We have to pay particular attention to two groups, one for the elderly and one for children, because their presentation will be more [specific].
        The elderly are characterized by 1. less headache (<50%) and less pronounced; 2. more appearing unconscious (>70%) and heavy; 3. stiff neck.         In children, 1. headaches are rare, but when they occur, they require extra attention; 2. they are often associated with systemic diseases, such as aortic arch stenosis and polycystic kidney.
 After completing the above-mentioned history, some necessary [ancillary tests] are needed.
        The first and foremost test is “brain CT”, which is the first choice. Subarachnoid hemorrhage can be detected in more than 90% of patients within 1 hour of onset, 85% after 5 days, 50% after 1 week, and 30% after 2 weeks.
        If no significant hemorrhage is found on CT brain examination, then a “cerebrospinal fluid examination” is performed, which requires a lumbar puncture to extract cerebrospinal fluid for examination. 
        The final test is a “cerebral angiogram”, which is the “gold standard” and is the ultimate means of identifying the cause of brain hemorrhage. The earlier the test is performed, the better. If the condition is stable within 3 days of bleeding, cerebral angiography should be performed as soon as possible.
        However, in clinical practice, we do encounter cases where the angiogram does not reveal any abnormalities, and the culprit is cerebral vasospasm. What can be done? Usually after 2 weeks, the vasospasm has almost subsided, or after 6-8 weeks, when the blood clot has almost been absorbed, another angiogram is performed. 
        Although cerebral angiography is the “gold standard”, it is after all an invasive test. Some patients are unable to undergo this test due to poor physical condition. We have other non-invasive tests, such as head and neck CT angiography (CTA) and magnetic resonance angiography (MRA), which have certain reference value to clarify the cause.

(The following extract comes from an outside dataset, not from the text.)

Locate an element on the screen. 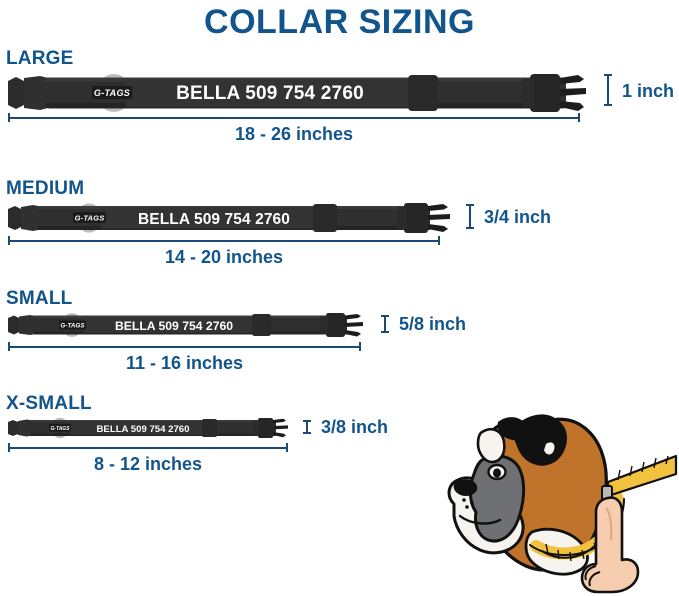 This screenshot has height=596, width=679. size-label-large: LARGE is located at coordinates (40, 58).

        In addition, transcranial Doppler ultrasound (TCD) can detect the blood flow velocity of the large cranial vessels non-invasively and has been used as a routine monitoring method for “vasospasm”. After the patient is admitted to the hospital, the treating physician will explain in detail to the patient and his family the seriousness and [complications] of the disease.

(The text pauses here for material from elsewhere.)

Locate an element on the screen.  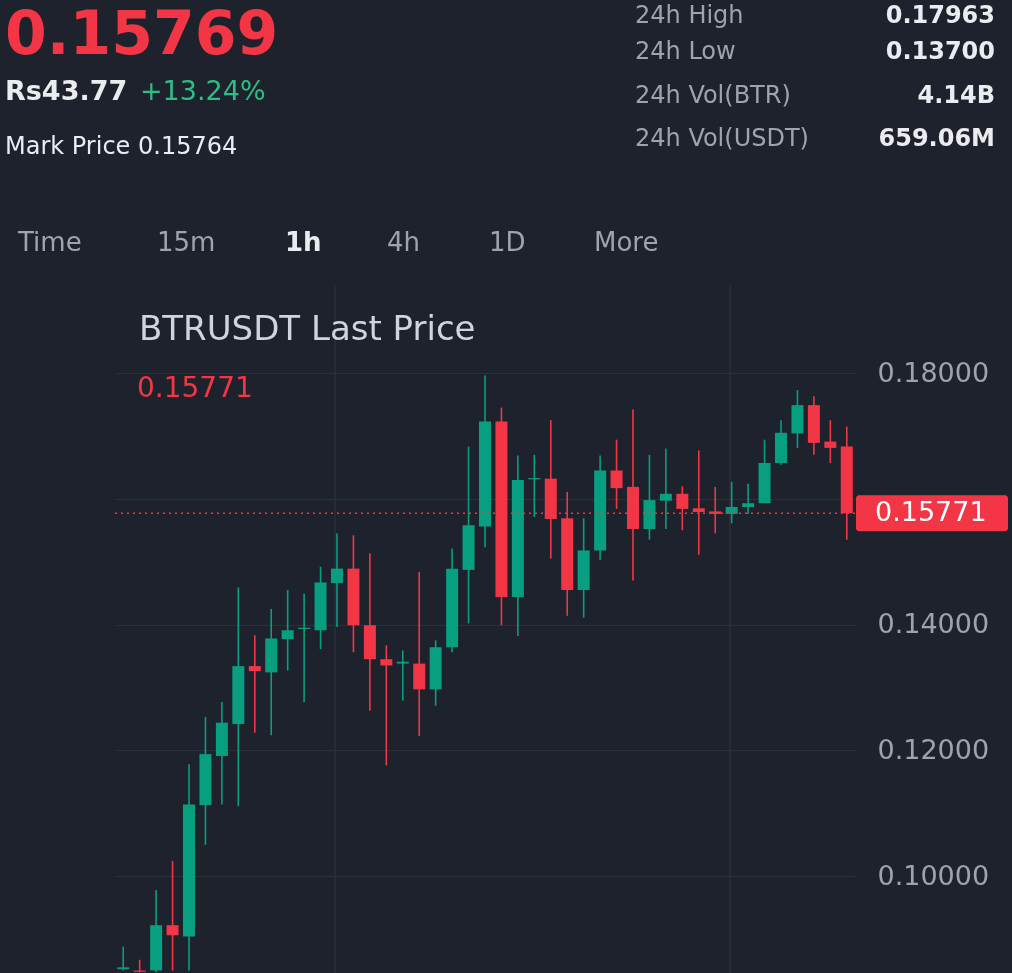
text: +13.24% is located at coordinates (203, 90).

        In general, we are very careful to explain two things: 1. rebleeding and 2. cerebral vasospasm. The occurrence of both of these conditions can directly pull up the mortality rate. The peak time period for rebleeding is within 3 weeks after the first bleeding, especially within 48 hours. In contrast, vasospasm occurs 3-6 days after bleeding, with 7-10 days being its peak time period.
        In addition, other common complications are: increased intracranial pressure, hyponatremia, hyperglycemia, cardiac arrhythmia, and gastrointestinal bleeding. Finally, the most important thing is [how to cure?
        The preferred treatment is of course “root cause treatment”. This is the fundamental treatment. Take the common aneurysm as an example, the method of eliminating the root cause is either open aneurysm clamping or endovascular interventional embolization. 
         For poor systemic conditions (difficult to tolerate surgery) or in the perioperative preparation phase, [drug therapy] is important. Both the health care provider and the patient’s family should be aware of the need for absolute bed rest with the head elevated 30°. Absolute bed rest means that both urine and stool should be settled in bed. It is also necessary to keep the airway open and prevent constipation. At the doctor’s discretion, treatment will be given to stop bleeding, control cranial pressure, and prevent cerebrovascular spasm.